Around the colonized there has grown a whole vocabulary of phrases, each in its own way reinforcing the dreadful secondariness of people who, in V.S. Naipaul’s derisive characterization, are condemned only to use a telephone, never to invent it. Thus the status of colonized people has been fixed in zones of dependency and peripherality, stigmatized in the designation of underdeveloped, less-developed, developing states, ruled by a superior, developed, or metropolitan colonized who was theoretically posited as a categorically antithetical overlord.…Thus to be one of the colonized is potentially to be a great many different, but inferior, things, in many different places, at many different times.

Edward Said, ‘Representing The Colonized:Anthropology’s Interlocutors’,

Reflections On Exile, Page 294 & 295

Dependency. Peripherality. Underdevelopment. Inferior.

These continuities of history, continuities to which we in the West have a deep involvement and influence, define so many of the ‘rampages’ we reveal the African and Asians when the rampage. To understand the meaning of this history, and its role in the telling of stories of today, is where a narrative imagination comes into play. This is not about making excuses, it is about being complete, honest and clear. To ‘disconnect’ and package a ‘rampage’ as a ‘rampage’ is a construction and a determined effort to disconnect the continuities of history, society, and politics that informs it. By avoiding these disconnections we can begin to move away from representing ‘the other’ as a pathology, as a ’cause celebre’ and reveal them as autonomous, individual human beings confronting forces of political and social upheaval and doing so in the face of vast obstacles and challenges.

But before I am accused of naivety let me state that I am aware that these continuities are uncomfortable, and that most if not all publications and editor abhor them. I faced this reality when writer Malcolm Garcia and I tried to present our work from Haiti to American publications. What offended the sensibilities of the editors the most was that we implicated the USA and France in the violence and chaos that was unfolding in the country in the aftermath of the removal of President Jean-Bertrand Aristide. They wanted isolation, pathology and ‘rampaging’ Haitian and black people. They couldn’t accept complexity and a reality that suggested that we are involved, that we have ‘interests’ and that we are something other than a force of ‘moral’ good and ‘prophetic’ honor there.

Photojournalism (photographers and photo editors) has been oddly immune to transformations that have affected other fields. The subaltern has spoken, in a language of his/her own, and can finally be heard. An entire literature has broken through from world’s previously silent. New histories are being revealed, and counter narratives to debilitating colonial histories being offered. The voice of the marginalized now reside alongside those once considered the ‘canon’ and do so by integration and expanding out understanding of our own pluralist heritage and history. In American alone the voices of women, African Americans, the indigenous and so many others can no longer be ignored and have enhanced and illuminated our understanding of ourselves and the experiences of history.
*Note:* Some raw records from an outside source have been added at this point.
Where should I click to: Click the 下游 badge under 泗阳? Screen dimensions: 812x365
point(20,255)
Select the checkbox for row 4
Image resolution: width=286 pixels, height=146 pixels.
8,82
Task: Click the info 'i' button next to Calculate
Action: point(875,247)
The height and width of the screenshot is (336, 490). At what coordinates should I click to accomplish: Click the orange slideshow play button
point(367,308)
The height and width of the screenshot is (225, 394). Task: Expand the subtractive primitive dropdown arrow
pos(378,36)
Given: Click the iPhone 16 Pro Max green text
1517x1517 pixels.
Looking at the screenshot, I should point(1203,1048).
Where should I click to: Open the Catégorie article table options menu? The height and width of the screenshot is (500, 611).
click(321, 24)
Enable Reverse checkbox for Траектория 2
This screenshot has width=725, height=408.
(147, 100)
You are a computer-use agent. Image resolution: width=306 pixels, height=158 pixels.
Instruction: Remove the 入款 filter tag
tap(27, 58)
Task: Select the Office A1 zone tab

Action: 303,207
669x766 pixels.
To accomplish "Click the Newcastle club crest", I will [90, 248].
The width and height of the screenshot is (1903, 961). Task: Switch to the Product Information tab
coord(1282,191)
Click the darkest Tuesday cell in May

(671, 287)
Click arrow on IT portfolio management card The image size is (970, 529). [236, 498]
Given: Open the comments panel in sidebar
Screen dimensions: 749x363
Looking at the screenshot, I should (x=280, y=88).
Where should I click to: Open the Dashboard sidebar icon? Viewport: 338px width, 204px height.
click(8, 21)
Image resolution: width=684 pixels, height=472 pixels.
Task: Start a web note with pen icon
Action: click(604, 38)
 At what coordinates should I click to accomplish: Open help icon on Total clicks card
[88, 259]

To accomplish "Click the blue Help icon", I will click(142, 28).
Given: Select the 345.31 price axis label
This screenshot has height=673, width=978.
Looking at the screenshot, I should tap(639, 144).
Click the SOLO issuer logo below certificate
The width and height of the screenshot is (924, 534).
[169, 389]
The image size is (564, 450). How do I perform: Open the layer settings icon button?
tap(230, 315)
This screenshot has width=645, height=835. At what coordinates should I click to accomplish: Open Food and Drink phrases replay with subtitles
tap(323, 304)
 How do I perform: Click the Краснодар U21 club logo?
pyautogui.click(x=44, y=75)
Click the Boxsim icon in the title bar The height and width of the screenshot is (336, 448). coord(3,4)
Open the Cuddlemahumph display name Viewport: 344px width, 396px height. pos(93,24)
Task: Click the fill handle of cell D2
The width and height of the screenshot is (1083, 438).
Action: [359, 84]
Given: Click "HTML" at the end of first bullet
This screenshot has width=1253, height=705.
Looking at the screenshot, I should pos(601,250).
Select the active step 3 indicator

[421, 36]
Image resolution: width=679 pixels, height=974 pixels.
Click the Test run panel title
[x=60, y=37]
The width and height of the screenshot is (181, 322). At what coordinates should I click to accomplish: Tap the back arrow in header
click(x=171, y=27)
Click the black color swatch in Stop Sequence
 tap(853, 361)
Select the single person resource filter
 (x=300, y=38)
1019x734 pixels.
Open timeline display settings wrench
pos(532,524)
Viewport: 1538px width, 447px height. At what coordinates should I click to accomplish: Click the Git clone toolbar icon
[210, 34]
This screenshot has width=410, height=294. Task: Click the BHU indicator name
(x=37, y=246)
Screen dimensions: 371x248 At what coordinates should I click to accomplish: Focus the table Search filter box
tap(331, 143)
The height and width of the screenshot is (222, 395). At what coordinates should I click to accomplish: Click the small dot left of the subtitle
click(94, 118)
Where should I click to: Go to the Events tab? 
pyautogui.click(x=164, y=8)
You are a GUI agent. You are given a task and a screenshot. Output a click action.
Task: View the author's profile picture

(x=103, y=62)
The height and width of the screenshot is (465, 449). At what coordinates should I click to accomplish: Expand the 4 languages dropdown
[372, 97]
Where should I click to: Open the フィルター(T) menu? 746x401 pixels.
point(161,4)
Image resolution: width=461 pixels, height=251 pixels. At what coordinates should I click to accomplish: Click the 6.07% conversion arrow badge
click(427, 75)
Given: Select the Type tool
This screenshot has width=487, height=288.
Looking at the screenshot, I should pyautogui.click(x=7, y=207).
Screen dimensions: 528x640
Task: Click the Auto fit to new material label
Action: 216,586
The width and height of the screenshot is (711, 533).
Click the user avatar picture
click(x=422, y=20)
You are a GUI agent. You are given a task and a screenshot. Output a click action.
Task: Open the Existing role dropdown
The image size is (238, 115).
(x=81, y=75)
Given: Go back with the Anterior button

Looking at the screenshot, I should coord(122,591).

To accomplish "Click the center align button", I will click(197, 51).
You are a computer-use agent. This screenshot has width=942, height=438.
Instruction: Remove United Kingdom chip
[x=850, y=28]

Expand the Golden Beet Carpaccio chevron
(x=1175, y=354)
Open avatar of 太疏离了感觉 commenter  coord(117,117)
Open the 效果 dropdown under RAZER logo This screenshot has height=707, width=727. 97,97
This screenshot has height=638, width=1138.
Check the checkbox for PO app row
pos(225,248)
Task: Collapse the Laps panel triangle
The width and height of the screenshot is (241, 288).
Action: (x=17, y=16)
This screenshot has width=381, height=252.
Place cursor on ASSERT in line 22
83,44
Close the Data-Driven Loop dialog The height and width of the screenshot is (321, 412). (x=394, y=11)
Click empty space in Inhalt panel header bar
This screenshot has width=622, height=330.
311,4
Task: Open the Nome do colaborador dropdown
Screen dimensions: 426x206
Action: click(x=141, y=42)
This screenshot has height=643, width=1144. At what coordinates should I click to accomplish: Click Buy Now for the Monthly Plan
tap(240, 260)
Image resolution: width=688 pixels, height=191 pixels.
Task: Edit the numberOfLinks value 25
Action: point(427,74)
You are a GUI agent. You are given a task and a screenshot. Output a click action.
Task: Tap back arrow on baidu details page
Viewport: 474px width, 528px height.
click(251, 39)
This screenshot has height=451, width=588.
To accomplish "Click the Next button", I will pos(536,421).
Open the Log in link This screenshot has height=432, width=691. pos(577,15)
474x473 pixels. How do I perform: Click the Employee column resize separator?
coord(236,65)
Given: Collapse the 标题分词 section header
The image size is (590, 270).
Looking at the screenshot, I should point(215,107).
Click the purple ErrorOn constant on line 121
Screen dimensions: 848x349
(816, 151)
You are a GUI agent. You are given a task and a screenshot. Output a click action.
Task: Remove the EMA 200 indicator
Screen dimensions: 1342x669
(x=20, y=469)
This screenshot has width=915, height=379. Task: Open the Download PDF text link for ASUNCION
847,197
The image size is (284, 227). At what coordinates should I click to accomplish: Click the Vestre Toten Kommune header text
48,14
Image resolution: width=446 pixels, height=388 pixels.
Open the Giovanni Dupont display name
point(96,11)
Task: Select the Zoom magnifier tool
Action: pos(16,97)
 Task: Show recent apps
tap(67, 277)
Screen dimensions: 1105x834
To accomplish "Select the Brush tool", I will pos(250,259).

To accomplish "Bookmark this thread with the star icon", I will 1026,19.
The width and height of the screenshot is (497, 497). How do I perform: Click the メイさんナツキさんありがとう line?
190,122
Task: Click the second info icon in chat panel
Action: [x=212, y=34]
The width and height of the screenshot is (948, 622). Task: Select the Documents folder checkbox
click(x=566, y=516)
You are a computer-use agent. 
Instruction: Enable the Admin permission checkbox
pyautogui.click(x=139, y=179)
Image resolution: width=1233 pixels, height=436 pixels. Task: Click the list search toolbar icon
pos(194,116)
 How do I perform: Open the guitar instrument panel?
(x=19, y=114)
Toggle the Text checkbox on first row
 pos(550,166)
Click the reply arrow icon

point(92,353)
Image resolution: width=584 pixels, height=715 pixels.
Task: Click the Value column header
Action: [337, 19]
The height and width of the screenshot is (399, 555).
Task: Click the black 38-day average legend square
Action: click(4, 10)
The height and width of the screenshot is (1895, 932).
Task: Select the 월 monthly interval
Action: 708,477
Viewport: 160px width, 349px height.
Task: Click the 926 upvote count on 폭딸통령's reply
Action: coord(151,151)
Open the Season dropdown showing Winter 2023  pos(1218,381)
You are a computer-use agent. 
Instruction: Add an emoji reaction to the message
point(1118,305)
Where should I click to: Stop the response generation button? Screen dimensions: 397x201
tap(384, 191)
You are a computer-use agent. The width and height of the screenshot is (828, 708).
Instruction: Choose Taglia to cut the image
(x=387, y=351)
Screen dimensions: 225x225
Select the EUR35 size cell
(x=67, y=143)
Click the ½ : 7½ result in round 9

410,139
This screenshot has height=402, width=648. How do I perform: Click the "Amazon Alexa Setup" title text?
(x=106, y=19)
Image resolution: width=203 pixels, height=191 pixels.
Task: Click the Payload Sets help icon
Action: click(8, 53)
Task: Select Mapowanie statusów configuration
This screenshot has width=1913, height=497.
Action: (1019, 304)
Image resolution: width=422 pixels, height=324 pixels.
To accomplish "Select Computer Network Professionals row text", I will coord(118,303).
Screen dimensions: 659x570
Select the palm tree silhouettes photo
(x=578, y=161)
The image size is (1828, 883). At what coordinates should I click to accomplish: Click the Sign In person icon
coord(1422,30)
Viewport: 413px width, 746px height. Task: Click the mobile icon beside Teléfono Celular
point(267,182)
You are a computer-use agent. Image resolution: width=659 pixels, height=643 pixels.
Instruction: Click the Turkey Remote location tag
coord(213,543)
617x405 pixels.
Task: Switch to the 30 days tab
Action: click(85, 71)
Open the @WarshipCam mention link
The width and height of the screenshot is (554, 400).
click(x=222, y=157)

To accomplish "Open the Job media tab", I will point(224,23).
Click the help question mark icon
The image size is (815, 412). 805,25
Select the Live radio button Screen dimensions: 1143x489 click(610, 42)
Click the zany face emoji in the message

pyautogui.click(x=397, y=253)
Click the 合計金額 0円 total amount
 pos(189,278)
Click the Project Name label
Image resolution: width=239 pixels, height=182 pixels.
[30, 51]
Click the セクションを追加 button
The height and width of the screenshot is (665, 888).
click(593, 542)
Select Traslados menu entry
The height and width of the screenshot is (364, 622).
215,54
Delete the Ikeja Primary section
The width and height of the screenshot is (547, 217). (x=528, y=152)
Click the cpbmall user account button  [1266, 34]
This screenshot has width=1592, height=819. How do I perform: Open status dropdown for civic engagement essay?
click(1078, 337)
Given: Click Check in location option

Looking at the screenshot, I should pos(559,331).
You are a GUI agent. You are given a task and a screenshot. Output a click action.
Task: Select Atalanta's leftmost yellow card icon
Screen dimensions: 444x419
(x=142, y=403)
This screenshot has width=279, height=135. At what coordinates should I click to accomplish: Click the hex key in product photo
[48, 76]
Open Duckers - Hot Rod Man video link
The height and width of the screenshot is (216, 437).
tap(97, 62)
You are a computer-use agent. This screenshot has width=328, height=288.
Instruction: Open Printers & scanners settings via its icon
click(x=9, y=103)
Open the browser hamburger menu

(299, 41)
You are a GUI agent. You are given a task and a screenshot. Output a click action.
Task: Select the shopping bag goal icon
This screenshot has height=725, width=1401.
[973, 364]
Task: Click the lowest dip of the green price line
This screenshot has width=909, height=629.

My personal experiences with the Oglala-Sioux tribe in the USA and their continued struggle to articulate their history, their deep sense of being wronged by America, and their struggle to find new honor and dignity were humbling experiences. And yet they continue to be documented as drug addicts, alcoholics and marginalized losers, without the least effort to place their marginalization in the context of a broader American political and paranoid policy that has left them where they are. There is a reason why there are no public bus services in a reservation. Dare we ask why?

The changes that have taken place in so many other fields seem largely absent from the craft of mainstream photojournalism which still remains largely about silencing the other, and reconstructing their worlds and lives as defined by pathos, victimhood and hopelessness. Photographers still transgress into the worlds ‘other’ with an impunity and indifference that can leave one shocked if not outright dismayed. They return with stories right out the works of Joseph Conrad, revealing the ‘darkest’ Africa, the direst of Asiatic ‘despotisms’. And unlike other fields – literature, arts, politics, there seem to be few if any Aime Cesaire’s in photography i.e. counter voices that challenge these simplistic representations. And if they are, then they fail to make it to the pages of our finest magazines or the podium of our finest awards.

As a result too many young photographers and photo editors continue to mimic the narrative structures absorbed from a previous generation of photographic masters of Europe and USA. Too many rush to adopt the aesthetics – both visual and narrative that they see on the pages of magazines, in exhibitions or being celebrated in Amsterdam.

And before someone misunderstands what I am saying, I will say that this is not about where you come from. It’s about how you think. This is not about being an European or Anglo-Saxon vs. being indigenous as if somehow only the local can have the ‘right’ or appropriate knowledge and willingness of complex engagement. The phenomenon we as photographers and photo editors document are secular, and worldly. They are available, through compassion and engagement, available to all. I reject the belief that only the indigenous can document the indigenous or some other such exclusivist idea.

This was amply evident during a workshop I and Sara Terry taught in Ajmer, India in 2009  where a group of young American students, most all in India for the first time, were able to produce some beautiful, human, complex and compassionate stories. And they did so only because we discussed and prioritized producing such stories. Ironically in a recent workshop in India composed of only Indian students, I had to struggle to get them to not return to conventional subject matter (poverty, mental asylums, etc.) and to think beyond the formalism of the craft that they had imbibed by studying too many weekly American magazines.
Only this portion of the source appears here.